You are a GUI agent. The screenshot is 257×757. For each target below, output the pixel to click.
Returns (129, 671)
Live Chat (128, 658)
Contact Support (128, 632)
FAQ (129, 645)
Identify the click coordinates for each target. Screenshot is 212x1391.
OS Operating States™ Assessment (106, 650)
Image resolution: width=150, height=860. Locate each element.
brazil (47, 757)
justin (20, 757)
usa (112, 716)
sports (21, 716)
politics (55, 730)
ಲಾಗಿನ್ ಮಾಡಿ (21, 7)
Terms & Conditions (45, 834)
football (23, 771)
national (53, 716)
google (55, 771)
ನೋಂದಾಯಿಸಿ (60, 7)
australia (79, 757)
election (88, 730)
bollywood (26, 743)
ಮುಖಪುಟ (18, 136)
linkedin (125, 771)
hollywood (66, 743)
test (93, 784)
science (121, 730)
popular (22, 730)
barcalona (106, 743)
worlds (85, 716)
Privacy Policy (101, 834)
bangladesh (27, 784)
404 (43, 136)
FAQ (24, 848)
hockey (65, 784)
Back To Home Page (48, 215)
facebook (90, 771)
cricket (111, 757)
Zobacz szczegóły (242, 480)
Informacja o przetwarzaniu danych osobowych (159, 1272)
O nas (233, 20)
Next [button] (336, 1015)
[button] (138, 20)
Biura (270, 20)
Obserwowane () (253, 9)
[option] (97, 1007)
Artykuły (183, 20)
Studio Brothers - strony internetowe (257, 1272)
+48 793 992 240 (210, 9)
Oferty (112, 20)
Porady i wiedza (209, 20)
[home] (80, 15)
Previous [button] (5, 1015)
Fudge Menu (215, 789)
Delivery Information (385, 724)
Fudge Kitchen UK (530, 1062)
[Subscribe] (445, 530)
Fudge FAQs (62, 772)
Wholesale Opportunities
# # # # #
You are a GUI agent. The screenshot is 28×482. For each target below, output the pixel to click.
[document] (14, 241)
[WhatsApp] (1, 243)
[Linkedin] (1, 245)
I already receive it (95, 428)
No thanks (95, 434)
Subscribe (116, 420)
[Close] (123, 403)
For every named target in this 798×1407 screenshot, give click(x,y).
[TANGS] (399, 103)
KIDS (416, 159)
# # # # #
TASK INSTRUCTIONS =>
Can you rewrite the part of the material that opens with the line containing "hockey (65, 784)" and closes with the line containing "Studio Brothers - strony" as a JSON list of strings, one string per line and both end lines included?

FULL SOLUTION =>
[
  "hockey (65, 784)",
  "Back To Home Page (48, 215)",
  "facebook (90, 771)",
  "cricket (111, 757)",
  "Zobacz szczegóły (242, 480)",
  "Informacja o przetwarzaniu danych osobowych (159, 1272)",
  "O nas (233, 20)",
  "Next [button] (336, 1015)",
  "[button] (138, 20)",
  "Biura (270, 20)",
  "Obserwowane () (253, 9)",
  "[option] (97, 1007)",
  "Artykuły (183, 20)",
  "Studio Brothers - strony internetowe (257, 1272)"
]